Fikrince, sinemaya uyarlanırken kitaba -olayların aktarılışı açısından- sadık kalınmışsa da, muhteşem betimlemelerle dolu anlatımın -ki kitap aslında budur-, filme, bilinen ya da bilinmeyen, hiçbir biçimde aktarılması mümkün değil! İletişim Yayınları'ndan çıkan kitabın 41. sayfasından, "...Ağlamadı ama, ona herkesten farklı görünmekten çekinerek herkesteki anlamsızlığa bürünerek bekledi. Kunduracı gelişinin nedenini pençeli ayakkabılara benzeyen çok kullanılmış bir gülüşün ardına gizleyerek kapıdan girdi..." Gelişigüzel birkaç satırla, yazarın üslûbuna bir örnek vermek isteyen "abla", diğer filmlerini beğendiği, ustalığına saygı ve hayranlık duyduğu Ümit Ünal dahil, hiçbir yönetmenin, kitaptaki anlatımı lâyıkıyla yansıtabilecek oyunculuk elde edemeyeceğinden emin!

Muhteşem güzellikte betimlenen olaylar, zamanı eğip büken yolculuklar: "Çok güzel anlatım" der "abla" ama, -haddini aşarak- "çok sık kullanılan ...tabii'ler, birkaç da ...gerçi, olmasa, daha iyi olmaz mıydı acaba?" diye düşünmekten kendini alamaz.

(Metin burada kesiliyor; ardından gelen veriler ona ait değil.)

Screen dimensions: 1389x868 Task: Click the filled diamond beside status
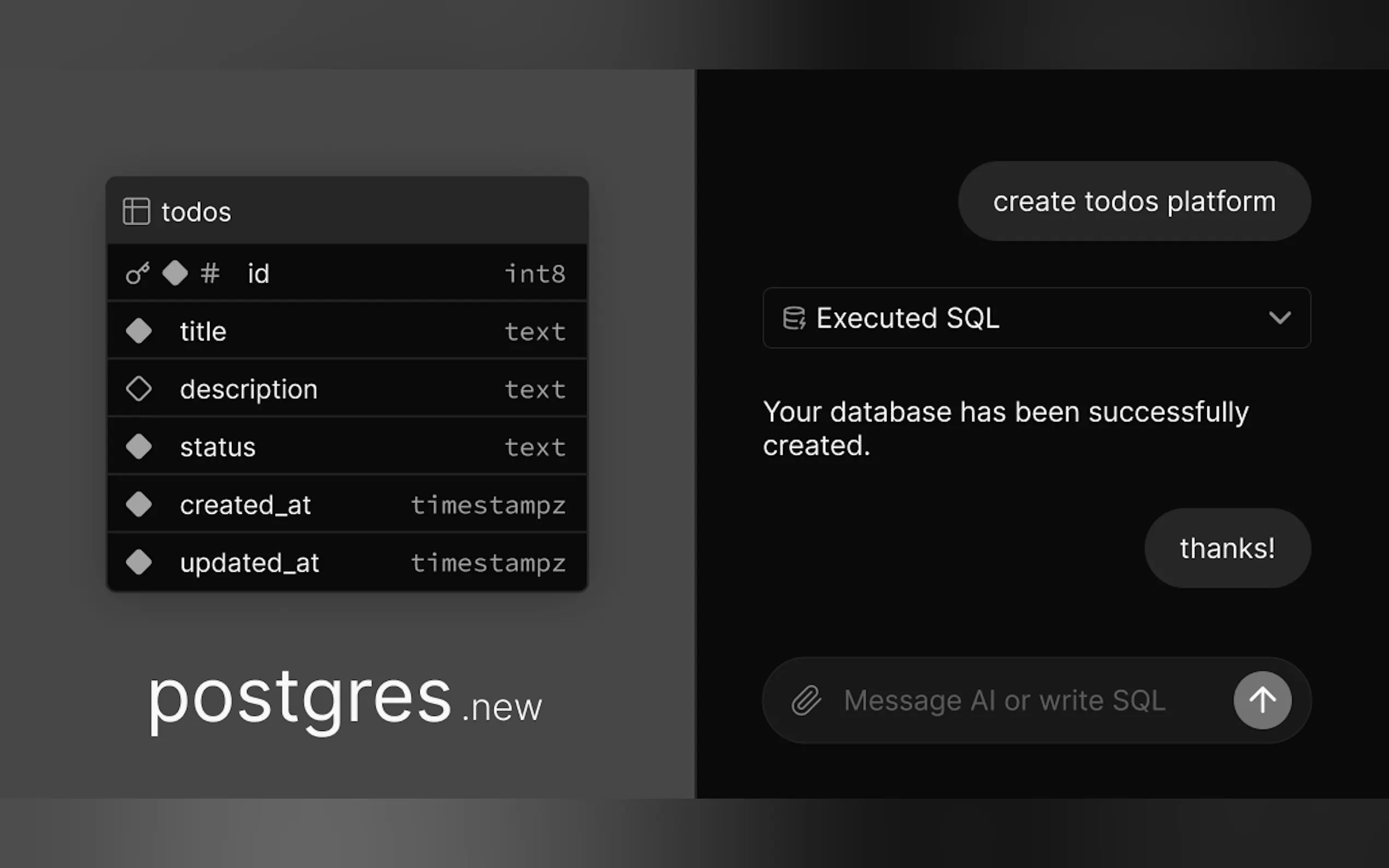[x=138, y=447]
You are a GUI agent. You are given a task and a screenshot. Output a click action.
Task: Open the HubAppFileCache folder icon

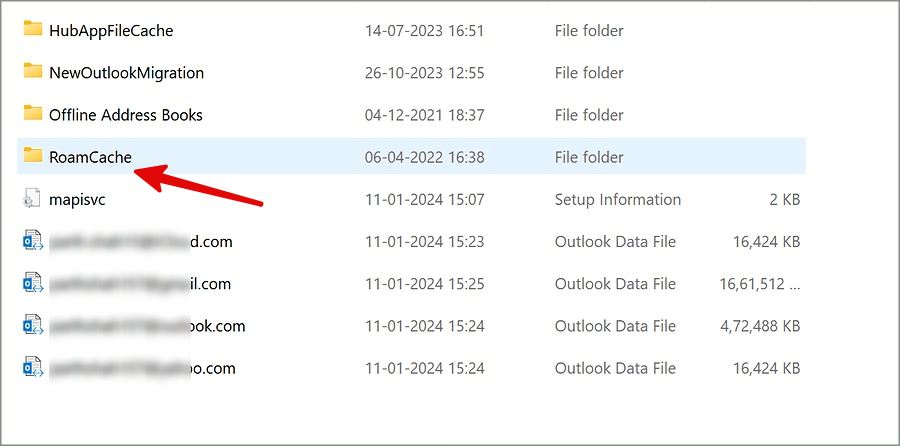tap(33, 30)
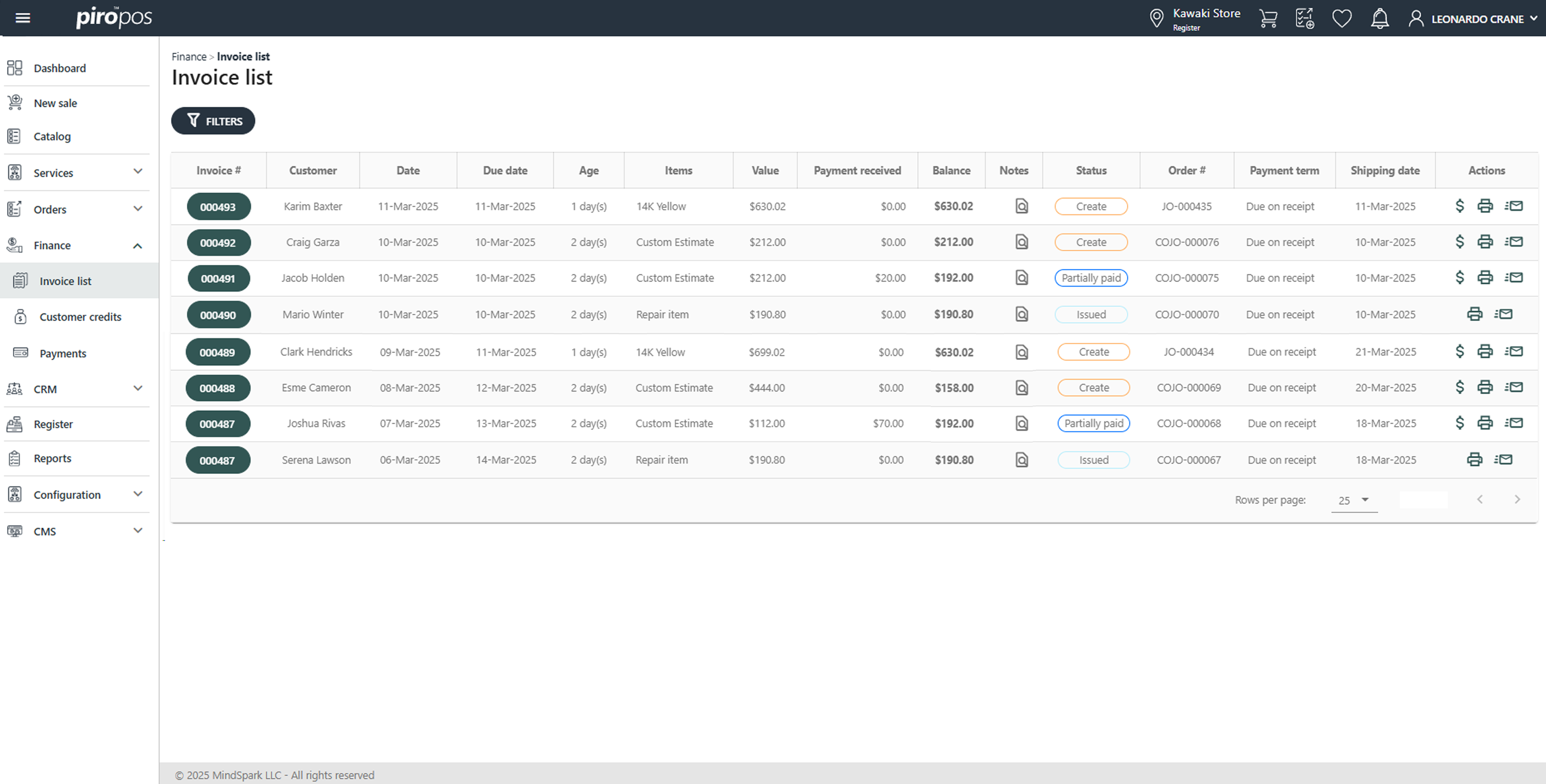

Eve döner, kitabı Karaağaç Köyü ilköğretim okulu kütüphanesi için hazırladığı üç koliden birine sıkıştırır. Cuma günü pazara indiğinde okula uğrayan "abla", kütüphane sorumlusu, güleryüzlü aydınlık öğretmene, "20-30 cilt Red Kit var, 10 cilt kadar da Turan Dursun, bir de Tevrat, İncil..." diyerek nabız yoklar. Arkadaşlarına danışacağını belirten iyi niyeti su götürmez öğretmen, kütüphane dışı kalacakları Pelitköy'deki okuma odasına yollayabileceklerini belirtir.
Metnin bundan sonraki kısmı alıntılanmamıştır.